Reproduce the material from the line containing "Task: Click the" up to and including the line containing "[x=137, y=277]", shifting every coordinate in the answers up by 49. Leave the pictures out.

Provided records:

START

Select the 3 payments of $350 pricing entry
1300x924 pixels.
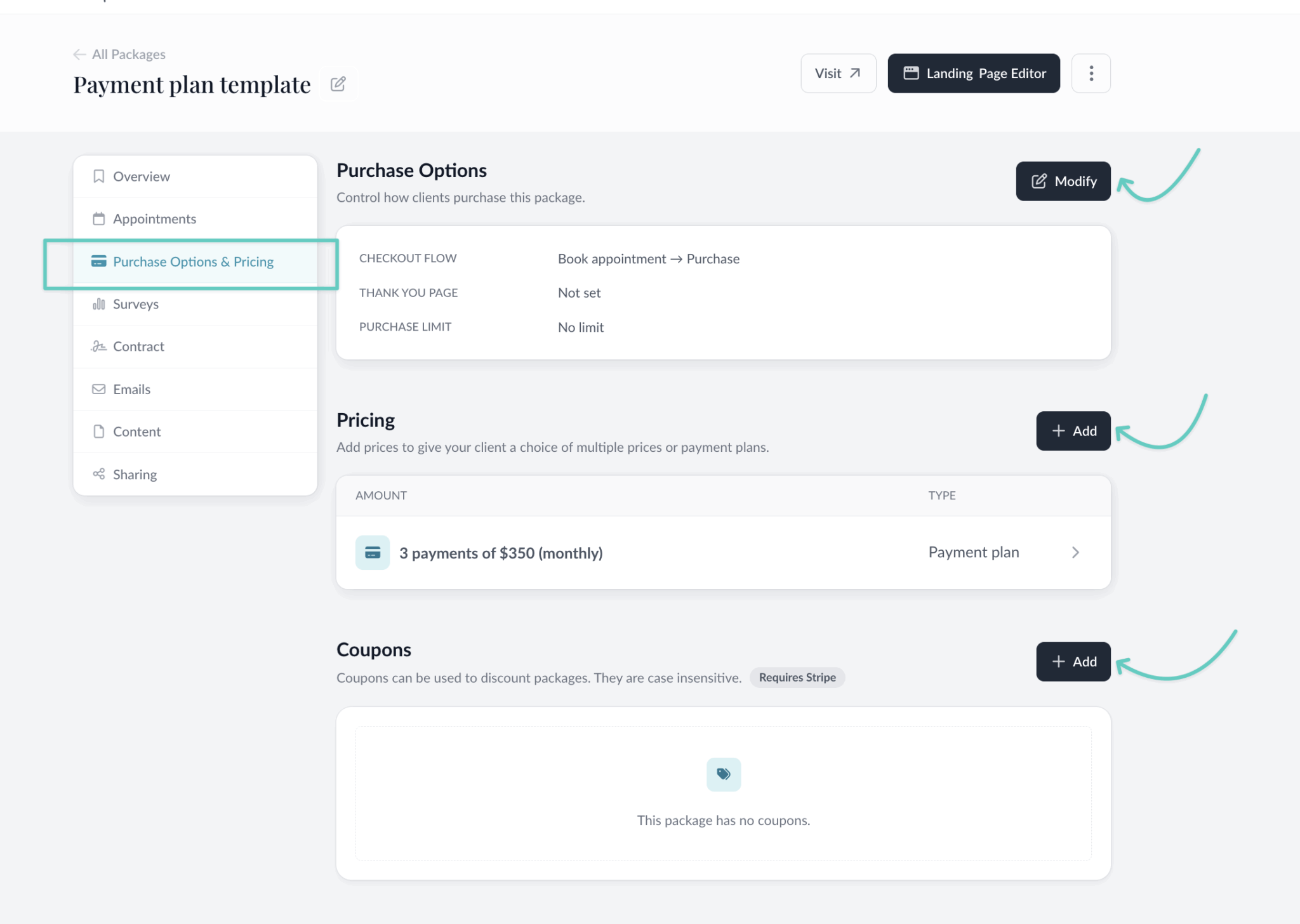click(501, 552)
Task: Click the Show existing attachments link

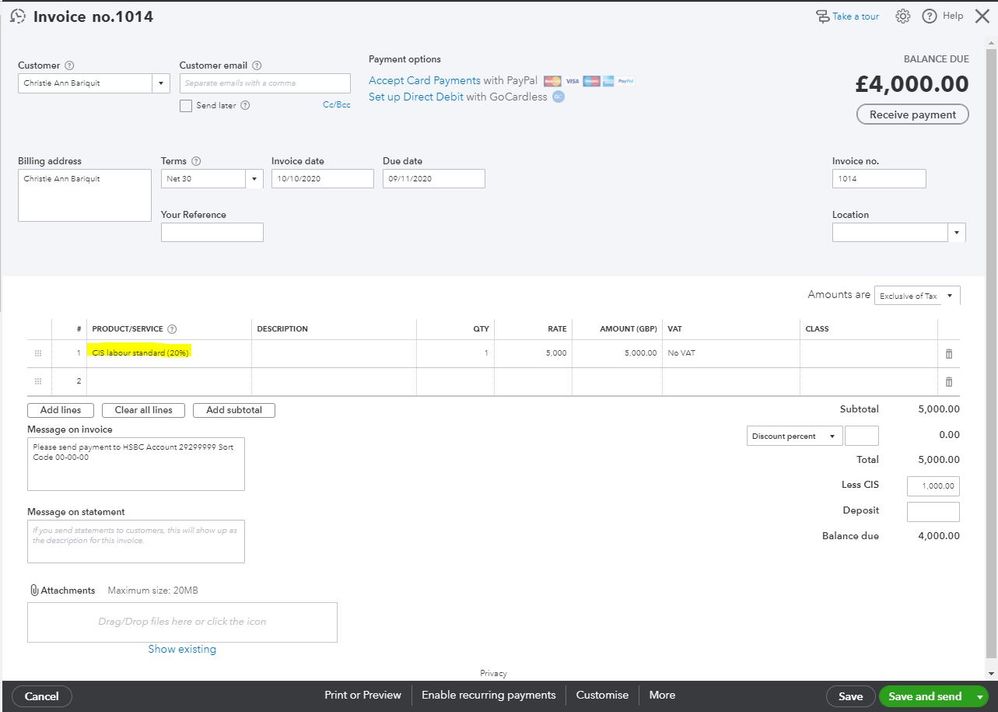Action: click(x=182, y=649)
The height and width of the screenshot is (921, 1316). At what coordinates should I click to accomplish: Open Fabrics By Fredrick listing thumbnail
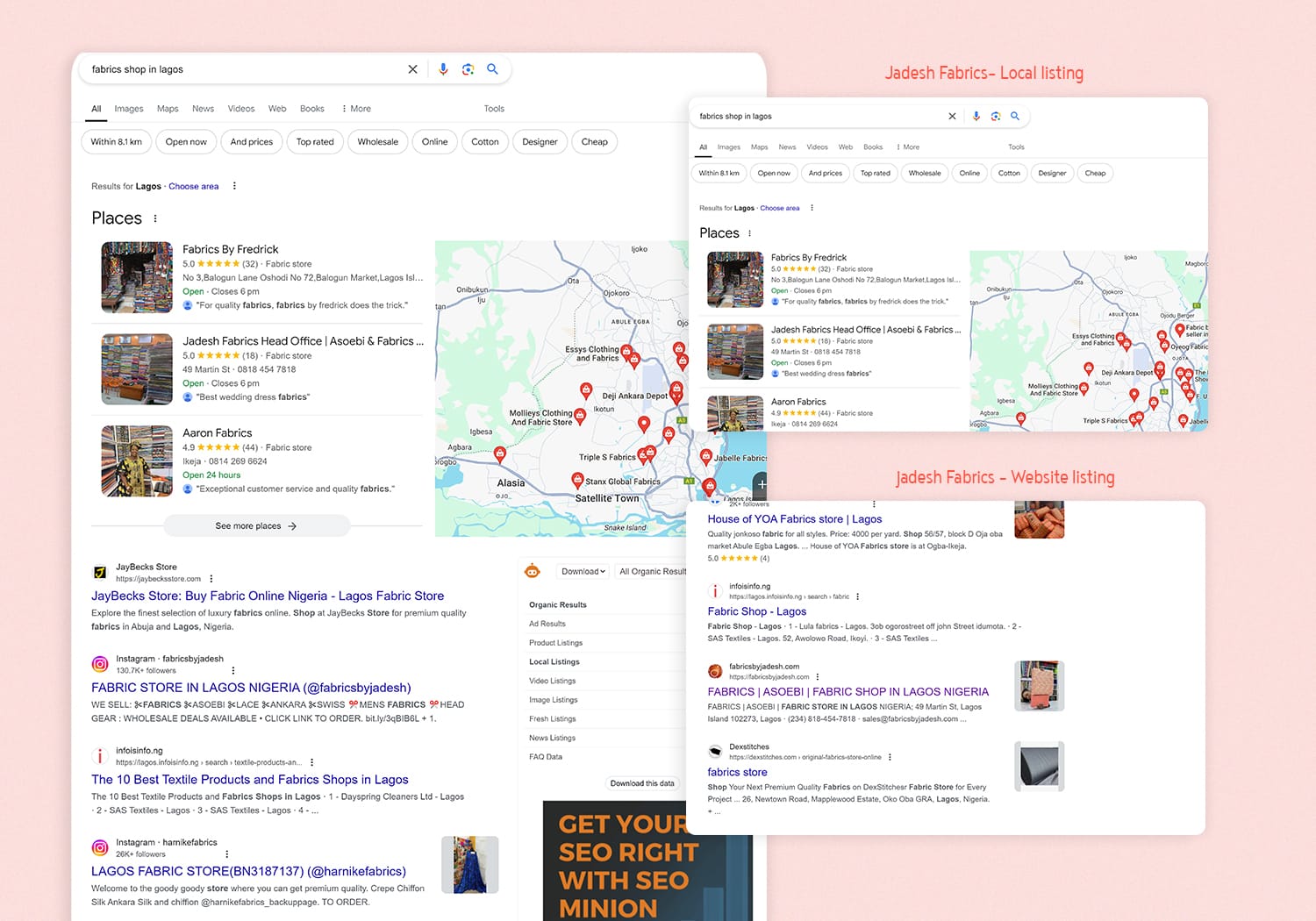[x=137, y=277]
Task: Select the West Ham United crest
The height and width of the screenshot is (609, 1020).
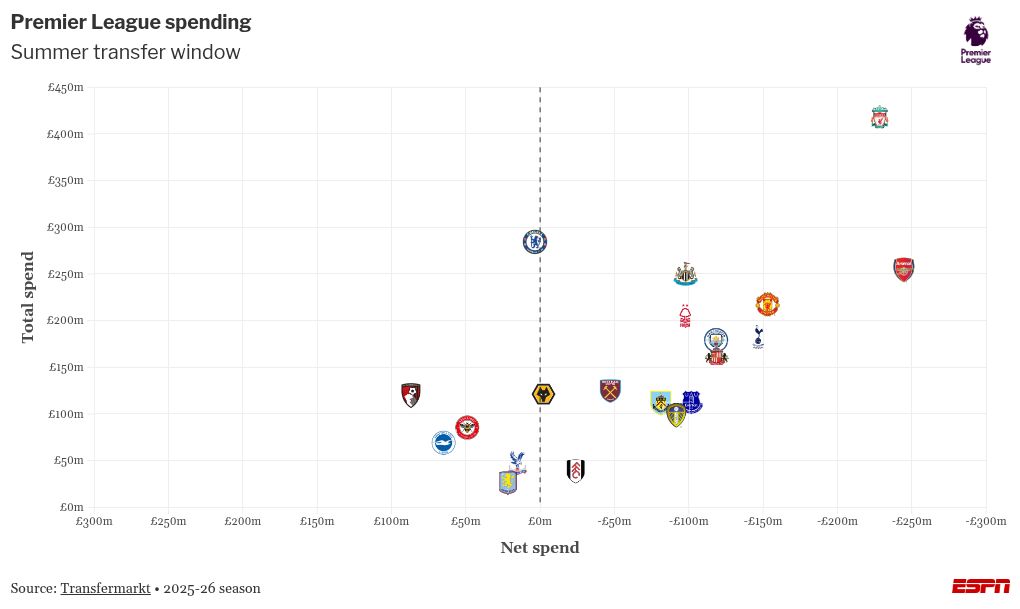Action: click(x=610, y=390)
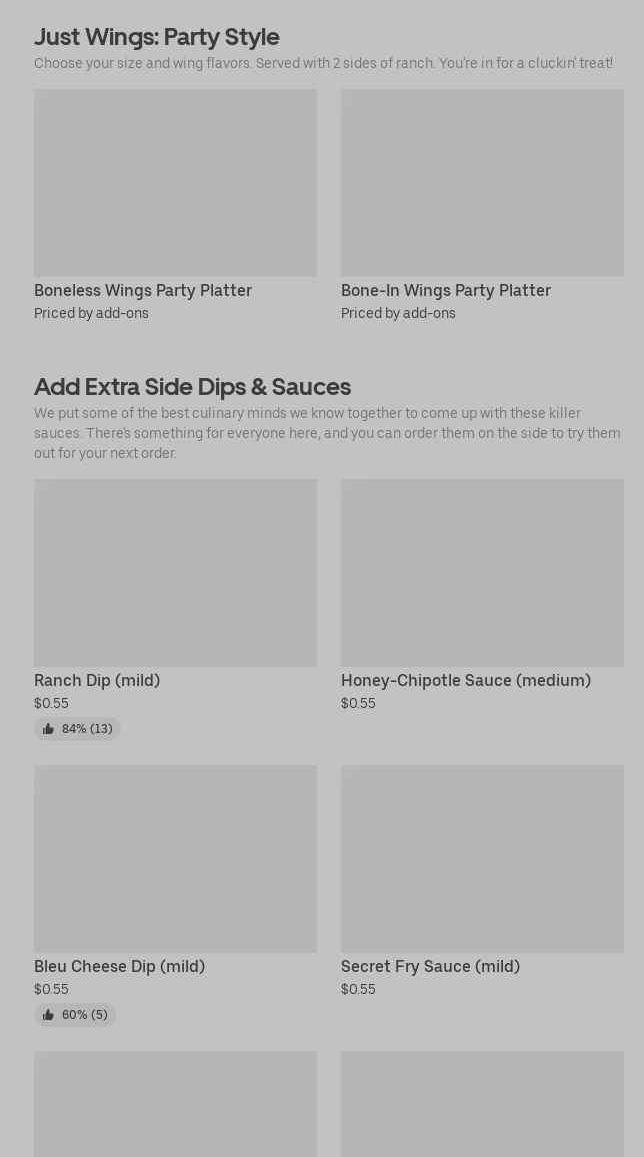Click the thumbs-up icon on Bleu Cheese Dip rating
Viewport: 644px width, 1157px height.
click(48, 1015)
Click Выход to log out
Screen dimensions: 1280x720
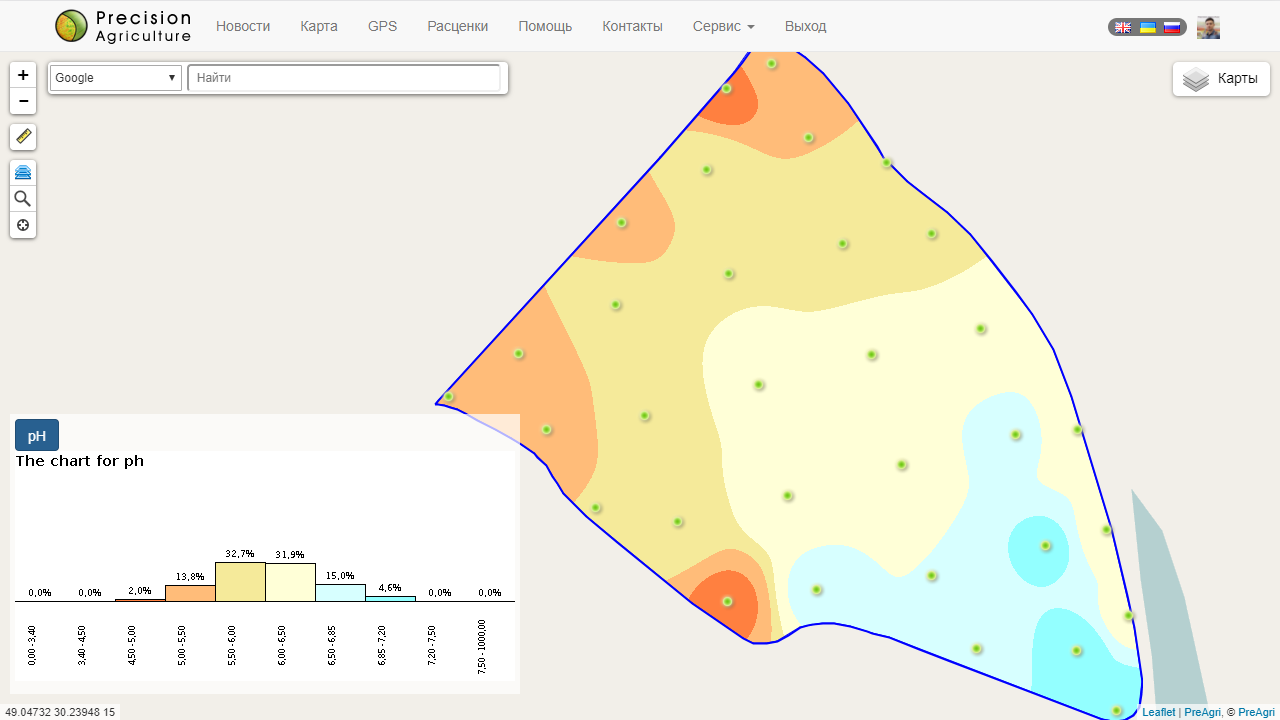click(805, 26)
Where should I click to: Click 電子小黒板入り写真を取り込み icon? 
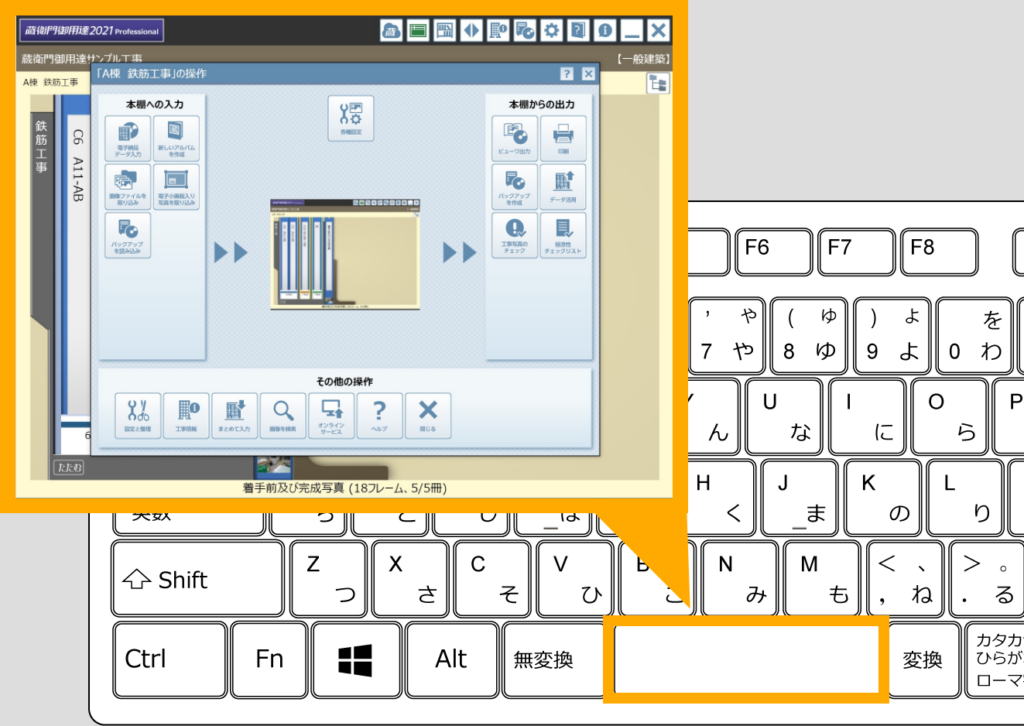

END

Task output:
Task: Click the Show existing attachments link

Action: click(x=231, y=698)
The height and width of the screenshot is (921, 1316). At what coordinates should I click to accomplish: Open Fabrics By Fredrick listing thumbnail
[x=186, y=326]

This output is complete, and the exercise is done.